McCloskey had just finished counseling a vet and was standing at the bus stop on 29th and Mission, when a white guy, about 40, in a suit and tie, crossed the street and made a funny quick step as if to get behind him. Wondering what he was up to, McCloskey started to turn, just as the guy fired a .44 caliber pistol at his mid-back. Because of the move, the bullet just missed his heart and went through his stomach and liver instead. Most crazies talk to their victims, but the shooter had said nothing, nor did he try reaching for McCloskey’s wallet; he vanished almost instantly. McCloskey was hospitalized for three months, during which time several loyal Vietnam vets watched over him day and night. He suspected that “somebody in a federal agency tried to do me in.” The police came up with nothing.

For a long time after that, McCloskey couldn’t fall asleep till the sun came up. Like Scott Camil, who had recently been shot in the back and nearly killed by a DEA agent, in what he (Camil) claimed was an assassination attempt, McCloskey felt himself a prime target in the government’s “war on Vietnam veterans.” Increasingly, that war began to seem as real as the one they’d fought in Vietnam. But once out of the hospital, McCloskey never slowed a beat in his activist work. In part, that was from the soldier’s fatalistic sense that you can’t hide from hurt; but it also came from McCloskey’s contempt for his own suffering, a dedicated medic’s attitude that it would be “selfish” to worry about his own wounds when so many other wounded people needed his help. Not that his own wounds weren’t significant and daily growing worse. Despite the birth of two daughters, whom he dearly loved, his marriage continued to fall apart. He admitted the truth of his wife’s accusation: “You know, Jack, it’s easier for you to love a Vietnam veteran than it is to love me.” Like a lot of vets who’d seen friends die in front of them, McCloskey had trouble “accepting love without feeling that people are going to be hurt.” The only allowable intimacy in such perilous circumstances was the shared bravado of a soldier’s manhood. McCloskey liked to quote a vet who had been in one of his rap groups: “I learned about sex without love through a prostitute, and I learned love without sex through my squad.”

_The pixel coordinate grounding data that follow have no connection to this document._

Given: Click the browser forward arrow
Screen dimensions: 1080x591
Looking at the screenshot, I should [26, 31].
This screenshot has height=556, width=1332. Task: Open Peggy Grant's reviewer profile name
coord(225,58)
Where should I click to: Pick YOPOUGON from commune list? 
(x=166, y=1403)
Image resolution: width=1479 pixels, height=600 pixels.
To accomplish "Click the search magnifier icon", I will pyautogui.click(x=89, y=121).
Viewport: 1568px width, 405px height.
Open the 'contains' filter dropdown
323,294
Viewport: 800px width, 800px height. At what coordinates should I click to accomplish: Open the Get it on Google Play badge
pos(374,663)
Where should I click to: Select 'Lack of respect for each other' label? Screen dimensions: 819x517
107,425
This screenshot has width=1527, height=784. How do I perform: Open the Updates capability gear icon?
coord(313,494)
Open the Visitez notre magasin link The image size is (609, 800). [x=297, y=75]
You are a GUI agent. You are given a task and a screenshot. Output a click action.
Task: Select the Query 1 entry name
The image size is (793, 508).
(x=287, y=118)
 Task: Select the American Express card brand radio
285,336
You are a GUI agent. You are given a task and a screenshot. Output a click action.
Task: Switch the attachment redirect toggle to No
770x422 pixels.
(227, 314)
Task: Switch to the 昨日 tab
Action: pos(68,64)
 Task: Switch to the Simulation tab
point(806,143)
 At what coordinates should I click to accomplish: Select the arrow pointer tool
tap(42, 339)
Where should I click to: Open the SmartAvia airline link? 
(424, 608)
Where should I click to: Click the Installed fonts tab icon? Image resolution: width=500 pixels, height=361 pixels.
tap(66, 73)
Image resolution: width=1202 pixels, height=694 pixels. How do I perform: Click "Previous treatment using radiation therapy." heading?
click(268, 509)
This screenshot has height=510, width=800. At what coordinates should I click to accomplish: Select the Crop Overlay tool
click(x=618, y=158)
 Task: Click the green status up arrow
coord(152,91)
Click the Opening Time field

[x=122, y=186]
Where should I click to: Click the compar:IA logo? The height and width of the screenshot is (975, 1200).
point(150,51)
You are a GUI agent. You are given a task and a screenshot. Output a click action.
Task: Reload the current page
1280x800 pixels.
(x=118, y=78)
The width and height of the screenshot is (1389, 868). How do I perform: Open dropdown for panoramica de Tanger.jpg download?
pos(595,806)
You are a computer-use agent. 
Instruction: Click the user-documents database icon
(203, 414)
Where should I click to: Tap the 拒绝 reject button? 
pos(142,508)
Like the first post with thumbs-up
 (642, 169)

Not surprisingly, with so much stress piling up on him, McCloskey’s health deteriorated. His skin infections worsened, and he developed liver and heart problems. It didn’t help that he chain-smoked almost every waking minute--a habit he’d picked up with the Marines--wolfed down an endless diet of Philly cheese steaks, French fries, and other junk foods, and drank like a fish. He was, as Bitzer said, the quintessential Vietnam vet, fighting to get through one day at a time, scornful of fleshly infirmities and broken rules that “don’t mean nothin’,” and refusing to look beyond his immediate circle of companions for the values that defined his life.